Osteoblasts play a central role in the bone formation. Osteoblasts secrete several inducing factors such as bone morphogenetic protein (BMP)-2, BMP-4, β-catenin, osteopontin, osteonectin, and osteocalcin,4 which exert effect on the precursor cells derived from mesenchymal cells. BMPs are members of transforming growth factor-β (TGF-β) and transform the fibroblasts, primitive mesenchymal cells, or progenitor cells in the bone marrow into osteoblasts.5 In the nevus of Nanta, which shows secondary ossification associated with dermal nevus, TGF-β and connective tissue growth factor (CTGF) expression is detected on the nevus cells, while intradermal nevus without ossification was not stained.
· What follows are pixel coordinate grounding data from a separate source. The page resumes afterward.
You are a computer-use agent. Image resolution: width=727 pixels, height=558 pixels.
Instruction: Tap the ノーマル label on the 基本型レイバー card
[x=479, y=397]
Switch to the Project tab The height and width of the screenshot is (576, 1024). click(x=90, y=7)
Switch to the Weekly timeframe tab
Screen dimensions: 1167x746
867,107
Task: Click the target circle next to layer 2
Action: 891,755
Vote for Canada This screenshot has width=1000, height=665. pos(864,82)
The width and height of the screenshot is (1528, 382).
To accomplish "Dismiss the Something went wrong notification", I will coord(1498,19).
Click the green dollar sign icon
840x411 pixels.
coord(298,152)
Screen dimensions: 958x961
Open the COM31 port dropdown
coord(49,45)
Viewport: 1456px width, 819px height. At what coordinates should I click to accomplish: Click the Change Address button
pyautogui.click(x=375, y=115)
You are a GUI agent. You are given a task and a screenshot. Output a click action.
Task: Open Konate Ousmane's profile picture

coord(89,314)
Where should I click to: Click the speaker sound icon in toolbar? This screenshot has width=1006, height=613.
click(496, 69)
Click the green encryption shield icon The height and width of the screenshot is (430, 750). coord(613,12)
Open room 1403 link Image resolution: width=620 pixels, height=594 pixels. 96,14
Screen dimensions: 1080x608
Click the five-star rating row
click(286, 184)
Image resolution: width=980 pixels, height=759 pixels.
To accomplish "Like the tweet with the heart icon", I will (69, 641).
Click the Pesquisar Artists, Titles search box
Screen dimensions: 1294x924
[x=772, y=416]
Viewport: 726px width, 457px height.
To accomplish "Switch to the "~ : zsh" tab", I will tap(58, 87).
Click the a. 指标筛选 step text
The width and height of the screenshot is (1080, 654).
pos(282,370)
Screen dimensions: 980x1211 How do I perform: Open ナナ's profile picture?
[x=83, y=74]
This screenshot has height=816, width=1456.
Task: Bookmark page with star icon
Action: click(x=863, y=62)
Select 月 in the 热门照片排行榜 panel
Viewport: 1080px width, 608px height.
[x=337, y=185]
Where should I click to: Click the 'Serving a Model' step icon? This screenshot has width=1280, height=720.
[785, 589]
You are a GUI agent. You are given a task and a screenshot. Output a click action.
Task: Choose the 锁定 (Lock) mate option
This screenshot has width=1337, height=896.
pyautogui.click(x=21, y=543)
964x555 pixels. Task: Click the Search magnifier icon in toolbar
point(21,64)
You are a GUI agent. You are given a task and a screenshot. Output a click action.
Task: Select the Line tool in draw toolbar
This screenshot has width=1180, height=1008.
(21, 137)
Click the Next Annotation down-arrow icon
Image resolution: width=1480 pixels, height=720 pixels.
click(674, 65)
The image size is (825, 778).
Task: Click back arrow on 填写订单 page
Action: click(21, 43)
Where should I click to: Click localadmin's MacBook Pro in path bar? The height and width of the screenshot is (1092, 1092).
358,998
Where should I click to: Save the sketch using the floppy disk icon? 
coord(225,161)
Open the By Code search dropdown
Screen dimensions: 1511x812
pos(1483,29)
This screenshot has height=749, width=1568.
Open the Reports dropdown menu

CTGF is regulated by TGF-β in the fibroblasts and plays an important role in anchoring the independent growth of fibroblasts that is induced by TGF-β.6 CTGF plays a role in the proliferation and differentiation during ossification.7 They suggest that TGF-β and CTGF may stimulate primitive mesenchymal cells or displaced embryonic cells in the stroma to differentiate into osteocytes.

The majority of the lesions exhibiting secondary ossification occur on the face, as was found in our case. Stromal cells residual in the face or facial fibroblasts may have higher potentiality for osteocytes, but further studies will be necessary to clarify the pathogenesis of secondary ossification.